Il Marantz PMD 620 ha più o meno lo stesso prezzo del Sony PCM-D50 ma la
possibilità di registrare solo sino a 48Khz-24bit . Tuttavia supporta l'MP3
solo sino a 192kbps. Utilizza due batterie AA e consente l'utilizzo di un
microfono esterno tramite presa minijack stereo che fornisce eventualmente il
plug-in power per l'alimentazione del microfono.
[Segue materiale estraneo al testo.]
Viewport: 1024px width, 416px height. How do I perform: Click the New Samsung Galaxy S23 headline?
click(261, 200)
Edirol R-09HR è ancora più
piccolo, utilizza microfoni interni a condensatore e salva su SD o SDHC card
(sino a 8Gb) codificando sino in wav 96KHz/24-bit e in Mp3 a diverse
risoluzioni e, cosa importante quando si utilizzano dei microfoni così interni,
utilizza l'Isolated Adaptive Recording Circuit (I.A.R.C.). Costa circa € 260
M-Audio MicroTrack II registra sino a 96khz-24bit wav
e in MP3 sino 48khz 320kbps, supporta anche il formato WBF che consente di
aggirare il limite di 2GB dei file wav.
A differenza degli altri non ha
microfoni interni ma ha in dotazione un microfono stereo a T con capsule a
electret da inserire nella presa stereo minijack che fornisce il plug-in power.
E' dotato di 2x1/4" jack bilanciati con phantom power. Il MicroTrack II
possiede anche un ingresso digitale di tipo S/PDIF e un uscita stereo pin-jack.
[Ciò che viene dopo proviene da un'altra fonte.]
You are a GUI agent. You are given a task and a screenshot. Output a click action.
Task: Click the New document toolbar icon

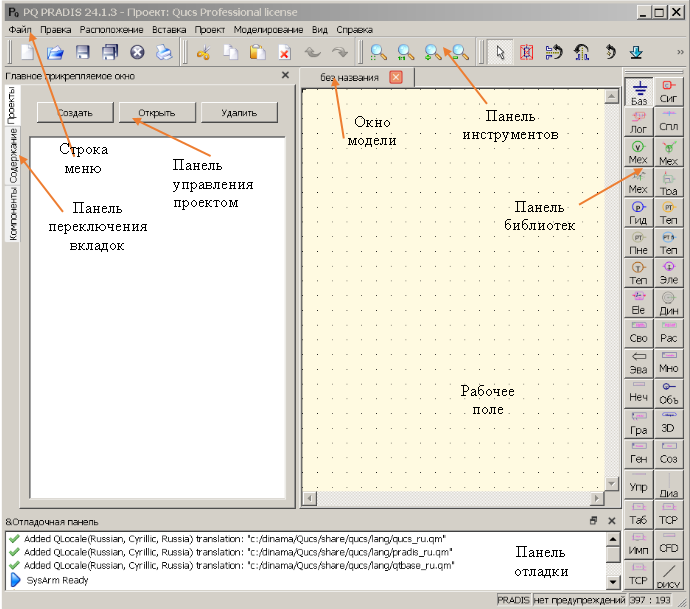27,52
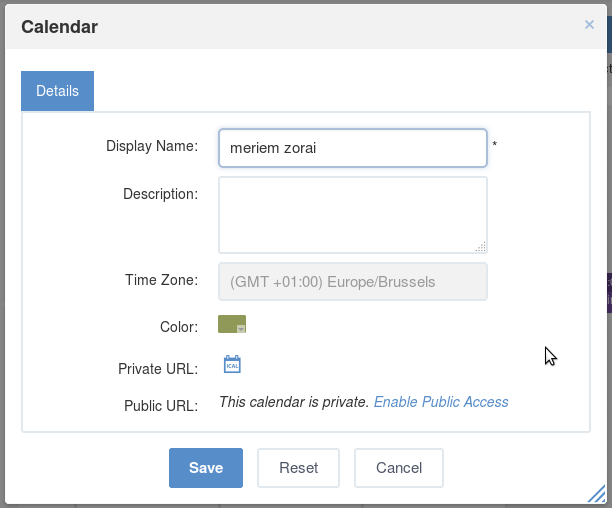
Task: Click the Private URL label
Action: 158,369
La codifica avviene su micro flash drive ma quella in dotazione è di soli 64Mb. Pesa meno di 150 gr, compresa la batteria ricaricabile al litio e
supporta l'USB 2.0 per la connessione col computer.
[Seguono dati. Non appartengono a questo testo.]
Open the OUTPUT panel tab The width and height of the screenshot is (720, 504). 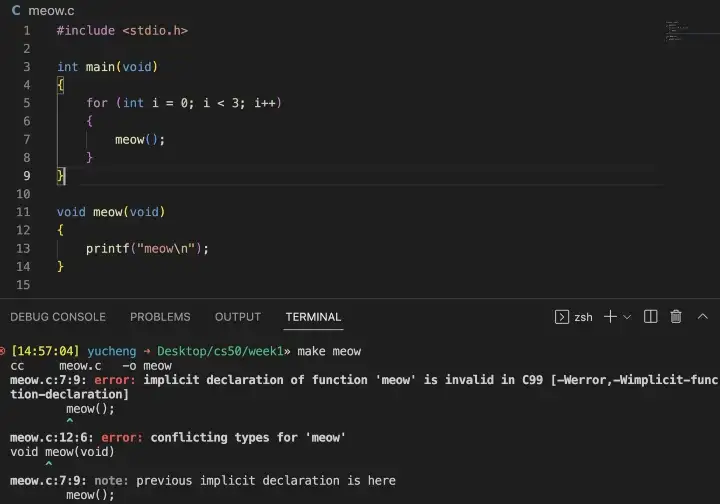coord(238,317)
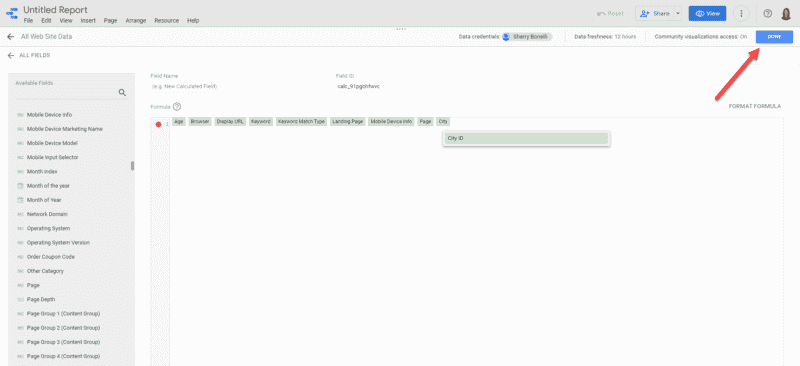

E ora veniamo a due prodotti
della meno conosciuta Samson. Un’azienda che da qualche anno ha iniziato a
mettere sul mercato una linea di prodotti con caratteristiche tecniche
ineccepibili, almeno sulla carta, e prezzi davvero contenuti.
Zoom H4 funziona anche da
scheda audio (96khz-24bit) ed è dotato di due microfoni (20hz - 20khz) montati
in configurazione x/Y, ha la possibilità di collegare 2 microfoni esterni
fornendo il phantom power attraverso connettori bilanciati XLR/Jack . Può
registrare 4 canali simultaneamente (48khz). Supporta la codifica Mp3. Oltre a
utility come il punch-in recording, l'accordatore e il metronomo, Zoom H4 ha
anche degli effetti on-board che offrono, oltre ai classici riverberi, chorus,
flanger, phaser, ecc., anche una serie di simulazioni di storici amplificatori per chitarra e basso. Il tutto in soli 190gr,
con due batterie AA. Costa €250
Lo Zoom H4 è nato qualche anno fa con il supporto USB 1.0 e
non sappiamo se i nuovi modelli supportino la versione 2.0 cosi
come assicurano le note tecniche.
Zoom H2 (€ 180) è ancora
più sorprendente perché in soli 110 grammi offre 4 capsule microfoniche,
disposte sui due lati dell'apparecchio, che permettono registrazioni a 4 canali
con un angolazioni tra i 90 e i 360 gradi a una risposta in frequenza di 20Hz -
20khz.
Supporta formati 96khz-24bit wav e tutto il range di
kbps dell'Mp3 sino a 48khz. Ha un ngresso minijack per microfono con plug-in
power, metronomo, accordatore, e altre utilità. Utilizza due batterie AA,
registra su SD card (fornita 512Mb - Max 2Gb) e supporta l'USB 2.0.
Attenzione però, se siete di
quelli a cui sfuggono spesso gli oggetti di mano sappiate che lo chassis
dell'H2 è davvero poco resistente e una caduta potrebbe essergli fatale.